Two months later, those affected are still waiting. Without homes, they feel cheated and mistreated.
"That day I went to tell a friend that I couldn't sell any ice cream because we had already seen several policemen come to evict us, and they had the entire area surrounded. Whoever left could not go back, and that's why many people lost things," said Yunior Roque, a young self-employed worker. "They came with bulldozers. It was quite a sight."
"Some managed to recover things because they asked the authorities for permission, and they let them get what they could. The authorities lent them a truck to take the stuff. We all got a fine, but we do not know if we really have to pay it. People are disappointed. Everyone asked why they waited so many months, as people settled down, and then showed up to knock it all down," added Roque.
"I was at my mother's house and when I returned there, and I saw them destroying my house. I asked them if they could let me in, but they wouldn't," said Rosanelvis Romero Cuello, 20, pregnant and a mother of two.
"The children said they didn't want to go to school because they were going to demolish their houses while they were away. There were people with disabilities, mentally retarded children, but they didn't believe it," Romero complained.
"During the eight months that I was living there they hit us with a fine of 2,500 pesos (national currency), which I did not pay, but many people did. This house where I am now belongs to my grandmother, and there are 10 people living there. I am cramped, without any privacy."
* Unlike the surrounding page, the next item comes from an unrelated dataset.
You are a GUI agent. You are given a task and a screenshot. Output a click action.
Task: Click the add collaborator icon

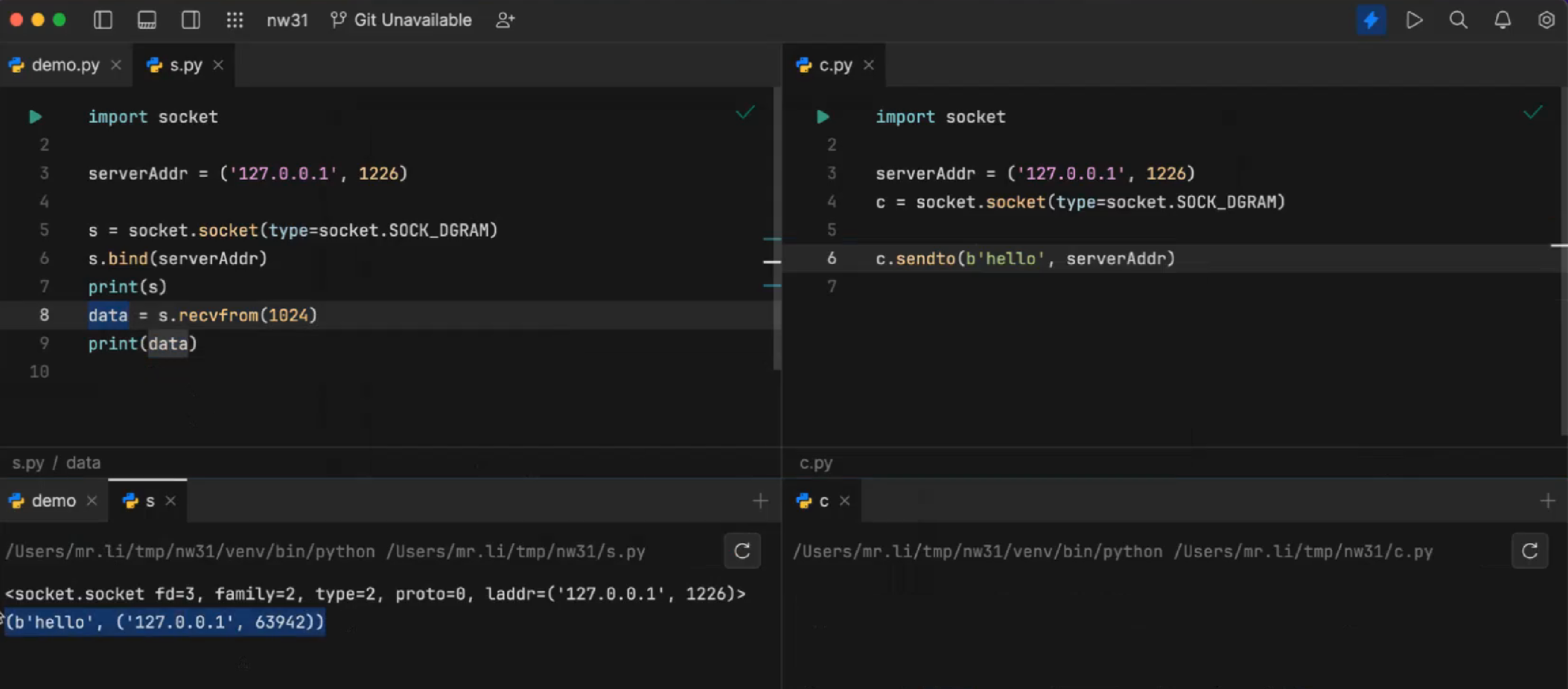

Romero Cuello said that the authorities "first arrested the men, and then took advantage to take things from the women."
"The day before the eviction, the men of the community were arrested for crimes like theft, slaughtering cattle, and breaking and entering, among others, which did not make any sense," reported Yasneika Columbié Blanco.
"The next day (that of the demolition operation) they summoned most of the people to Physical Planning and, when they arrived at the office, they were destroying the neighborhood," he added.
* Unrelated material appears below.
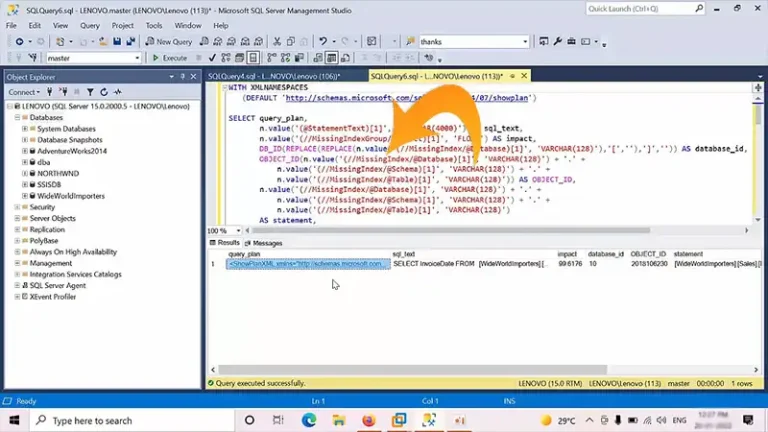Open the master database dropdown

click(x=136, y=58)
"My children had already left for school and these police officers showed up with dogs and shotguns. All of us were fined," he complained.
"They put me in jail four days before, they told me, for theft and killing horses," Raul Laffita said. "I told them that that was impossible because I had not been able to walk for eight months, but they said that I had participated in the killing of a horse."
"They released me without charges five days later and, by the time I got there, they had demolished it. In that neighborhood they arrested some six men for the same crime," he said.
"All the people who were there went to vote in the 'elections' because they were told that this was not a political problem, but one at Housing. We had set up a CDR, well organized, and there was a bust of Martí that, incidentally, they took from us," said Laffita.
"This reminds me of what my father used to tell me, and what I saw on television: the same thing that dictators like Batista did, who took people out of their houses and burned everything, even their furniture. All that was left was for them to torch everything there. I am under threat: if I do something, they say that they’ll put me in jail. They say they’re watching me," he concluded.
Yasneika Columbié Blanco insisted that the authorities "gave them hope that they would receive some legal property. Now we're living in my grandmother's house, which only has two rooms and I am just the granddaughter, that is, the third wheel," she complained.
Keiler García also heard the promise about the land. But, "in the end, nothing at all. I’m an orphan, so I was in a Casa de la Patria (orphanage). Once I grew up, I had to leave. I built a house there, and now look."
"I lived for eight months in that neighborhood, and from the beginning they warned us that we had to leave because houses could not be built on that land," said Silvia Sánchez Díaz, who has a son and is currently pregnant. "We decided to risk it, living there out of necessity. I went to the Housing Office to request a piece of land, but they told me that they didn't have anything."
The interviewees said they felt misled by the Government.
"We've gone to Housing a few times for the land they promised us, but they don't tell us anything. We were deceived by the Government," said the young Rosanelvis Romero Cuello.